Before beginning dynamic strengthening exercises to develop plasticity, we must learn to regulate muscular tension. Tendons and ligaments are composed of collagen (lending tensile strength) and elastin (lending elasticity). As we age, our tissues endure an irreversible process of increasing collagen and decreasing elastin. Conventional static stretching does not prevent the connective tissues from stiffening.

If elasticity is a material’s ability to return to its original state following deformation after removing load, to increase elasticity of a tissue, we must apply a load to the tissue in a range of motion, then remove the load, after the initial stiffness ceases and before the tissue is permanently deformed so that the tissue returns to its original state. This stress increases the capacity for storage of elastic energy. Elastic energy is a fascinating concept because it has so much potential usefulness in everyday life. Think of the jungle cat: The balance of strength and elastic energy is a powerful combination. 

There is another characteristic that affects mobility: that is, viscosity. Think of honey versus water leaking out of a cup with a hole in the bottom. The rate of drainage is much different depending on the viscosity of the liquid. Likewise, flexibility is also speed specific. Temperature affects the rate of stretchability. Different tissues respond differently to various rates of loading. When loaded rapidly, they resist deformation moreso than if they are loaded slowly. Flexibility is speed specific. Therefore dynamic flexibility cannot be gained through static stretches. 
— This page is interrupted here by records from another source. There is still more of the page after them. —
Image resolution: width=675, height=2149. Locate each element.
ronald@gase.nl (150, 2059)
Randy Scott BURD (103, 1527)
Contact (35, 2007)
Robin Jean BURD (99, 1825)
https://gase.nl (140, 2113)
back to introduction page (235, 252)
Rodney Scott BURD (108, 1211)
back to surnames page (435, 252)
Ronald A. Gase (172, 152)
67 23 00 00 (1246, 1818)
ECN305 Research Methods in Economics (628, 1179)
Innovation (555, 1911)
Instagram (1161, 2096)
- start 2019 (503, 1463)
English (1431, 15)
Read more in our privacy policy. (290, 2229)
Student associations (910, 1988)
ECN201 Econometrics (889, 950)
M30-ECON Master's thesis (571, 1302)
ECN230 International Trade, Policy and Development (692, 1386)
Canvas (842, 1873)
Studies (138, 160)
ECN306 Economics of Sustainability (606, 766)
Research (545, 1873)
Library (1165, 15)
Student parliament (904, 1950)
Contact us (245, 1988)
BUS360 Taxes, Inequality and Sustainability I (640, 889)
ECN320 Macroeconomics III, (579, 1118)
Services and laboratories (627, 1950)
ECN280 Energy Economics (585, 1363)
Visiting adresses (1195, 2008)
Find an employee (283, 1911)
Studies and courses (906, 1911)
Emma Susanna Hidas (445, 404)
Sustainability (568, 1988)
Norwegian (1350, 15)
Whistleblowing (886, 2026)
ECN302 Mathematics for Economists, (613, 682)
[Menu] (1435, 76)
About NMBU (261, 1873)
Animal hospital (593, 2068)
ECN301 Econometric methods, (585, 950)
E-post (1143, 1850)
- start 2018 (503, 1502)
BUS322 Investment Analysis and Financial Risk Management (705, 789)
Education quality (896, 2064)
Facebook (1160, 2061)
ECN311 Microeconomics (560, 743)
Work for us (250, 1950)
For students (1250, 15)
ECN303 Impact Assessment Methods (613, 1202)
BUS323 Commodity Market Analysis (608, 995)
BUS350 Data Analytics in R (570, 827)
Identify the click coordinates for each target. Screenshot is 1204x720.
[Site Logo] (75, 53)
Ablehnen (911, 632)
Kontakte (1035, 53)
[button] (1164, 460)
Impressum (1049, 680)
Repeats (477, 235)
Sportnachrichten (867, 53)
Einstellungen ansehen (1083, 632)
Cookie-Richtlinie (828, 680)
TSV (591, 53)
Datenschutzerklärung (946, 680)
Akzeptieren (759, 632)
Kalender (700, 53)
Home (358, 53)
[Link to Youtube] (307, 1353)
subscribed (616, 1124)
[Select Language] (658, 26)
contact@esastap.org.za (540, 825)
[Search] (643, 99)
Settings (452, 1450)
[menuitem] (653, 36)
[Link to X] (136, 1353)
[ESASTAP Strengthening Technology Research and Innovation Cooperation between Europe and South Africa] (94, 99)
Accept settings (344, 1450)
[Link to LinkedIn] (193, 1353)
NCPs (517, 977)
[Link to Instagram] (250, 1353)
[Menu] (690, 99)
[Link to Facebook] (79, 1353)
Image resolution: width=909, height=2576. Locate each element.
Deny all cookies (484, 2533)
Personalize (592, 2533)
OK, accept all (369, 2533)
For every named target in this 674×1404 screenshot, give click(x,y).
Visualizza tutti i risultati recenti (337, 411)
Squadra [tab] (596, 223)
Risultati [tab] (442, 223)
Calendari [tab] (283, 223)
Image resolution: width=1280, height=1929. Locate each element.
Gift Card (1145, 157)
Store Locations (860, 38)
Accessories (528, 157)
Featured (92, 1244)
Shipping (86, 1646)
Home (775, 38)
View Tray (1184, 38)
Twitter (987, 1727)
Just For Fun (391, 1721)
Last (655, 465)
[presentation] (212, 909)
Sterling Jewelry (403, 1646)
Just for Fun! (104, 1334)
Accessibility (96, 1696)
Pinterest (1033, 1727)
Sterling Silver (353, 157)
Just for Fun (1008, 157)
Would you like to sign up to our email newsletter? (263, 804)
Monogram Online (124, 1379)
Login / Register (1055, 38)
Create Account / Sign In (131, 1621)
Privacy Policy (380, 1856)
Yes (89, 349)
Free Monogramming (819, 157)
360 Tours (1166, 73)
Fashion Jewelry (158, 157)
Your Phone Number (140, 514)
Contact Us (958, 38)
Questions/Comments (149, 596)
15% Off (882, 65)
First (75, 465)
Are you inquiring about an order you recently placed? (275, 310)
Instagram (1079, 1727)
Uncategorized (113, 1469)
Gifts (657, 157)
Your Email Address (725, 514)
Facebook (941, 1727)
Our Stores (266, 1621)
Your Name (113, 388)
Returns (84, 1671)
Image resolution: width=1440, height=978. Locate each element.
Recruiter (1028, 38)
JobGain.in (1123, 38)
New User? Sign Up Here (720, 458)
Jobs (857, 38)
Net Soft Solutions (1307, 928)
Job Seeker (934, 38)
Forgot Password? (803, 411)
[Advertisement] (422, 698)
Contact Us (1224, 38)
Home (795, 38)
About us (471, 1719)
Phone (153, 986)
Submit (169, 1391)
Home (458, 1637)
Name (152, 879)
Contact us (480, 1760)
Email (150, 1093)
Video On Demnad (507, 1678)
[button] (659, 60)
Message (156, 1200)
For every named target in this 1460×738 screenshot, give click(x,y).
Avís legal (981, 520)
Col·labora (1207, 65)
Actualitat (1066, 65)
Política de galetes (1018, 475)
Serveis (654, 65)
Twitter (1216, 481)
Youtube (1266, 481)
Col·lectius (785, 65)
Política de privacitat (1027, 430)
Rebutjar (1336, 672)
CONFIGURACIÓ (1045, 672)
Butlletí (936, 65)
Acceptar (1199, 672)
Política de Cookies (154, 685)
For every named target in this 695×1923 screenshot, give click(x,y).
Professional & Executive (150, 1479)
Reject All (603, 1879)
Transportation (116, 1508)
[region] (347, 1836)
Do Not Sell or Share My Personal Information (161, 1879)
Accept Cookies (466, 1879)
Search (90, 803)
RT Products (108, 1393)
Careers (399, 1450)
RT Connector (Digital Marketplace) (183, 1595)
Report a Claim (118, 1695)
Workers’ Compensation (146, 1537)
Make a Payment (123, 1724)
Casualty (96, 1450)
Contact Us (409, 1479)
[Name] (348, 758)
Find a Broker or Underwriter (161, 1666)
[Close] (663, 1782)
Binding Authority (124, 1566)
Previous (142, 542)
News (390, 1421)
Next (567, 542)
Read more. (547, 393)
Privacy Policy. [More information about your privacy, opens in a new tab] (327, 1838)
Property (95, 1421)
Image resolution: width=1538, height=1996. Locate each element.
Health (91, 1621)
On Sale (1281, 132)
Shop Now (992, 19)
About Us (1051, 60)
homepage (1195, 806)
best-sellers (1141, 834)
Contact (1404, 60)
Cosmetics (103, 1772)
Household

As we age, the collagen/elastin ratio changes in favour of collagen. With decreased integrity of tissue elasticity, connective tissue is more likely to snap. So it is not how far we can move in a particular direction that is important, but how strong our tissues are, how quickly they resolve deviations in movement and afford us mobile security - movement with strength. As a result, we must train for flexibility in motion, coordinating range of mobility at our activity's velocity.

We are mobile beings, and we should train that way.